The map rendering library pulls data from Amazon Location Service at runtime, rendering the map data based on the map resource you select. The map resource defines the data provider and map style that will be used.

The following image shows how the map resource is used in Amazon Location Service along with a map rendering library to create the final map.

An image showing a user creating a map resource in Amazon Location Service and an app using that resource to get map data and render a map.
  1. You create a map resource in Amazon Location Service, using the AWS Management Console or AWS CLI. This defines the data provider and the map style that you want to use.

  2. Your application includes a map rendering library. You give the map rendering library the name of the map resource to use. The map rendering library pulls data and style information for that map resource from Amazon Location and renders the map on screen.

Maps terminology

Map resource

Allows you to access map data from a selected provider. Use the map resource to fetch map tiles that contain map data and a style descriptor to specify how features render on a map.


Provides geographic context to your map, which is stored as vector tile layers. Tile layers include geographical context such as street names, buildings, and land use for visual reference.


Vector data is shape data made up of points, lines, and polygons. It is often used to store and display roads, locations, and areas on a map. A vector shape can also be used as icons for markers on a map.


Raster data is image data, made up of a grid, usually of colors. It is often used to store and display a representation of continuous data on maps, such as terrain, satellite imagery, or heat maps. Raster images can also be used as images or icons.

Map Style

Vector data does not inherently include information about how to draw the layers of data to create the final map. A map style defines color and other style information for the data to define how it will look when rendered. Map resources include style information for the map.

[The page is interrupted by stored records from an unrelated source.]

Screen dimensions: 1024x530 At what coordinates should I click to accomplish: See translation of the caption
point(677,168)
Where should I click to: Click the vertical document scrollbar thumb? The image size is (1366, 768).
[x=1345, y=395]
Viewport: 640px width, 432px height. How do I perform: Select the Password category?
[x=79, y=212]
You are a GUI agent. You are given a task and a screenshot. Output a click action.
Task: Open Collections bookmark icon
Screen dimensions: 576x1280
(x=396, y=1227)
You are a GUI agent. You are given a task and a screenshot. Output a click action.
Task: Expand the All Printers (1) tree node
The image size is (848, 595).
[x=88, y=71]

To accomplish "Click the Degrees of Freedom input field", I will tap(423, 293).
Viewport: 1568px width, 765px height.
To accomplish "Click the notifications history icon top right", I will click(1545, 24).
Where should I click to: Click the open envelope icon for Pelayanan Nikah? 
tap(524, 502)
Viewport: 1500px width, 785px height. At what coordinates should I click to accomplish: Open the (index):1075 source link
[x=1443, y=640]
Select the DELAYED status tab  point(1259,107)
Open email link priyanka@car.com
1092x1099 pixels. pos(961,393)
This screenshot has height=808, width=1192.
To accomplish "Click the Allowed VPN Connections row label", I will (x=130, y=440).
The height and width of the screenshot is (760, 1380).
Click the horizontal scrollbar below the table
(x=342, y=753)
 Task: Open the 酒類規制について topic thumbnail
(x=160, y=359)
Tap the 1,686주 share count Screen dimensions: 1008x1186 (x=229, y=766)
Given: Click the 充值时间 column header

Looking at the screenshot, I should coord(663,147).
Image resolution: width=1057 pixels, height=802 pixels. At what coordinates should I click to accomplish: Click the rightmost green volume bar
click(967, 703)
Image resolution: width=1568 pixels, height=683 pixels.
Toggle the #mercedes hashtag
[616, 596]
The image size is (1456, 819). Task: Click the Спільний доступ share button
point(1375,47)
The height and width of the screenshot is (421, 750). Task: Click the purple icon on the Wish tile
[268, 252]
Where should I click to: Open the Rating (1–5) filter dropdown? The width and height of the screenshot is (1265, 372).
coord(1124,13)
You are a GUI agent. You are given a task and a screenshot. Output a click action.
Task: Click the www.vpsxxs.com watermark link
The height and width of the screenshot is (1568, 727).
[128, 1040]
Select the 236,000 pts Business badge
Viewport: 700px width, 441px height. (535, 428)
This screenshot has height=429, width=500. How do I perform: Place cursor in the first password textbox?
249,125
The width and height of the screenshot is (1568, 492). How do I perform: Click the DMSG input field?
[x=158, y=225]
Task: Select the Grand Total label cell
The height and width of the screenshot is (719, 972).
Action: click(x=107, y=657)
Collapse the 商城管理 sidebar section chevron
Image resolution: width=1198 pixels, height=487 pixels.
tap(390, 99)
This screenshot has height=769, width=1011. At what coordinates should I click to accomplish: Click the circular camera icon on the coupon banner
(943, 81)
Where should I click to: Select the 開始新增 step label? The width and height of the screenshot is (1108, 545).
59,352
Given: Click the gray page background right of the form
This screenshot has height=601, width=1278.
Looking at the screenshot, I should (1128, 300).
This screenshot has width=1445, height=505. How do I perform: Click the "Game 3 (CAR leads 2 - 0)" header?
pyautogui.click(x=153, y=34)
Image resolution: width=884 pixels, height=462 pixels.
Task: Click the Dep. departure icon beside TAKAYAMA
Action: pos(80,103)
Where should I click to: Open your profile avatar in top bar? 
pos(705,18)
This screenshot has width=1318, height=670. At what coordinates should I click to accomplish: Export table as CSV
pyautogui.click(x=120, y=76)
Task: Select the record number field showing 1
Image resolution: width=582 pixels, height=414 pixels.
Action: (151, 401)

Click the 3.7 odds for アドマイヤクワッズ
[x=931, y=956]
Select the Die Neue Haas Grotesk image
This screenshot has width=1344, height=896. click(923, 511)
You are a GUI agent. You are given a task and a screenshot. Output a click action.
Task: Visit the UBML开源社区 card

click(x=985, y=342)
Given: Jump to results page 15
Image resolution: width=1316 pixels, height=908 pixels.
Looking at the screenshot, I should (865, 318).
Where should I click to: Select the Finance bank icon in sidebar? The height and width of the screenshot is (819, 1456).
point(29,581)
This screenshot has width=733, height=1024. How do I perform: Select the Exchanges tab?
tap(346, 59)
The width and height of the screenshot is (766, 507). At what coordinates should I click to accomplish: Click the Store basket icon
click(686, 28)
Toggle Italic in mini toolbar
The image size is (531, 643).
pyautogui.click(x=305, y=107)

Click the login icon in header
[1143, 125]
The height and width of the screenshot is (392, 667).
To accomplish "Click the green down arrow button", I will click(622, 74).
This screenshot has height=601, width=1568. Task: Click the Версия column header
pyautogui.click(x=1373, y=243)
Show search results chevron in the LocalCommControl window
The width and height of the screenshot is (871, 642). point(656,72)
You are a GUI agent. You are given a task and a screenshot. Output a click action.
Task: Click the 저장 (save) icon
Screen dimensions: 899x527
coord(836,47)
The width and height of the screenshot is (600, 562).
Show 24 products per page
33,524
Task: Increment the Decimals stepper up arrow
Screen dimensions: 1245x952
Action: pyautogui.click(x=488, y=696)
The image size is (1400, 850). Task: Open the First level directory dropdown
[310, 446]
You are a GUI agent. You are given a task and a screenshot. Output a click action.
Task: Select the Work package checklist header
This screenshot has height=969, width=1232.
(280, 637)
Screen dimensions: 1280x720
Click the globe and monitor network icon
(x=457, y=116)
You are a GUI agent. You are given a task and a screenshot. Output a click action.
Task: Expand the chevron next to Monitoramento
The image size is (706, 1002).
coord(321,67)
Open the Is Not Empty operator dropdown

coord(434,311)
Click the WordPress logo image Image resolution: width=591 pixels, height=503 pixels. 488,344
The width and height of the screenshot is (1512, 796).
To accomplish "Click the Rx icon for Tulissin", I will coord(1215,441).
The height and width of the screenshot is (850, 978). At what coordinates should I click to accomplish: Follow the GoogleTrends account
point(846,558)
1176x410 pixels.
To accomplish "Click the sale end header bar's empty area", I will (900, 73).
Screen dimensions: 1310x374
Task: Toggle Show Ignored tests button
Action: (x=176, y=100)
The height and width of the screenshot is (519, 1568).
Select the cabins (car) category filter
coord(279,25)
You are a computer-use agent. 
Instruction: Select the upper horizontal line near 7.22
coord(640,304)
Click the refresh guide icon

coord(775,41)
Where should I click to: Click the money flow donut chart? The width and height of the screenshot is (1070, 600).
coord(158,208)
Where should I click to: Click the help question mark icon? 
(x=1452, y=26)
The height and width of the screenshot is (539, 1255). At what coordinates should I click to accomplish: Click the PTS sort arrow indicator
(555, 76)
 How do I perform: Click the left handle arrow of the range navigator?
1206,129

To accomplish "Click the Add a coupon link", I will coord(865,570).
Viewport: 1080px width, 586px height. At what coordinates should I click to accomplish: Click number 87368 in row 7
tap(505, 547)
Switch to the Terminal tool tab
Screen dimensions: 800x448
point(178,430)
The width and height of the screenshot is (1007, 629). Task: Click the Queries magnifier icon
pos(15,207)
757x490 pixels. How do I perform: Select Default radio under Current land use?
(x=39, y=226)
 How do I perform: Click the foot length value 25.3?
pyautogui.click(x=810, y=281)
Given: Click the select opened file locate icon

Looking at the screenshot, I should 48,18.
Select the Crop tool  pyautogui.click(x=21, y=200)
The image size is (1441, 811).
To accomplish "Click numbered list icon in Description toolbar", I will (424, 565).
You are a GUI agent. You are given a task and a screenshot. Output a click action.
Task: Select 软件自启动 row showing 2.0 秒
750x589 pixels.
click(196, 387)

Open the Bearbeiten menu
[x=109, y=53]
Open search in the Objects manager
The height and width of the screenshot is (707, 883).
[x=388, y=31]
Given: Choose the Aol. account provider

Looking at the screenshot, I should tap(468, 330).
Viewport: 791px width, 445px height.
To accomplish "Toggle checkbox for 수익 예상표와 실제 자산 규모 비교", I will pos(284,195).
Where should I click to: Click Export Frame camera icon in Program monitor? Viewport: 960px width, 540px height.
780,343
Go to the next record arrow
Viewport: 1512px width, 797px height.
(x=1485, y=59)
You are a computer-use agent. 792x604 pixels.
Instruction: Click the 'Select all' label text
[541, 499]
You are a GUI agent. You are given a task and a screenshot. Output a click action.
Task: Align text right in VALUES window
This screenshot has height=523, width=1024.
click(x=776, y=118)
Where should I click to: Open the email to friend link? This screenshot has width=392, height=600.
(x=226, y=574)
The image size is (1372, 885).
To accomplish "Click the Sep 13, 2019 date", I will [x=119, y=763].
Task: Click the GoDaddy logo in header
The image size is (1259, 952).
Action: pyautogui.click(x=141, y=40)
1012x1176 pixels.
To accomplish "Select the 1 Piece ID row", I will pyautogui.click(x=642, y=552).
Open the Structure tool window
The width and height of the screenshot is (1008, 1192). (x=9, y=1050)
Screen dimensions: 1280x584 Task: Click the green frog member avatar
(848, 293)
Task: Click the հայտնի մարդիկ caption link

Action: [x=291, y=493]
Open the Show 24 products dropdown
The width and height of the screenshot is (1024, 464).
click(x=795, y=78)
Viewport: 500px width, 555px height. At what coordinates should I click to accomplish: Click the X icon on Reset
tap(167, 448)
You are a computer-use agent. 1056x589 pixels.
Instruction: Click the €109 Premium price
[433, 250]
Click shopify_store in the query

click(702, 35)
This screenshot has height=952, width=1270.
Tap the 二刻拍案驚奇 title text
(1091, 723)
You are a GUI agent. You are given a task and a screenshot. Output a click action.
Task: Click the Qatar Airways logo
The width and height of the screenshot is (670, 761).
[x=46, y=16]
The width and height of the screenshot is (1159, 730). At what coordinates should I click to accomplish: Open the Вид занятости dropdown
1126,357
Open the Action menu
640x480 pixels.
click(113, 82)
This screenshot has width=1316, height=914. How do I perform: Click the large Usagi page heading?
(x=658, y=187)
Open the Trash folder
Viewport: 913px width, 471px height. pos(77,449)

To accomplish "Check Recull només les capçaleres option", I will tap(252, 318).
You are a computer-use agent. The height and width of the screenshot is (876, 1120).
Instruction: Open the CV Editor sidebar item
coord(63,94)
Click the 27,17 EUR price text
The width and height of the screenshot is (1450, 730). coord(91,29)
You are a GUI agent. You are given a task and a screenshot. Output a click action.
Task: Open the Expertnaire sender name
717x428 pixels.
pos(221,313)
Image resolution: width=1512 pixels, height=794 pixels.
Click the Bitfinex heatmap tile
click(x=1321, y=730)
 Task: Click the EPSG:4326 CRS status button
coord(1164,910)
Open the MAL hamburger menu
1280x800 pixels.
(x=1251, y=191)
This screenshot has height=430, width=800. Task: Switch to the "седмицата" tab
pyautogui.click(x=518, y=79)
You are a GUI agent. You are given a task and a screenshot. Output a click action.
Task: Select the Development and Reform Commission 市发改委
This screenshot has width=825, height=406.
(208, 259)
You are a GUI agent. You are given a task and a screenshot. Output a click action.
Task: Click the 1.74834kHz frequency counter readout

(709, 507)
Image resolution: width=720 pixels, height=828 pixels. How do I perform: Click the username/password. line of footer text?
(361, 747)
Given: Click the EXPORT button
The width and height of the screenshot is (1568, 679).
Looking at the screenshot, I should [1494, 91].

Amazon Location Service provides styles following the Mapbox GL style specification.

Vector tile

A tile format that stores map data using vector shapes. This data results in a map that can adjust to the display resolution, and selectively render features in a number of ways, while maintaining a small file size for optimal performance.

Supported vector file format: Mapbox Vector Tiles (MVT).

Glyph file

A binary file containing encoded Unicode characters. Used by a map renderer to display labels.

Sprite file

A Portable Network Graphic (PNG) image file that contains small raster images, with location descriptions in a JSON file. Used by a map renderer to render icons or textures on a map.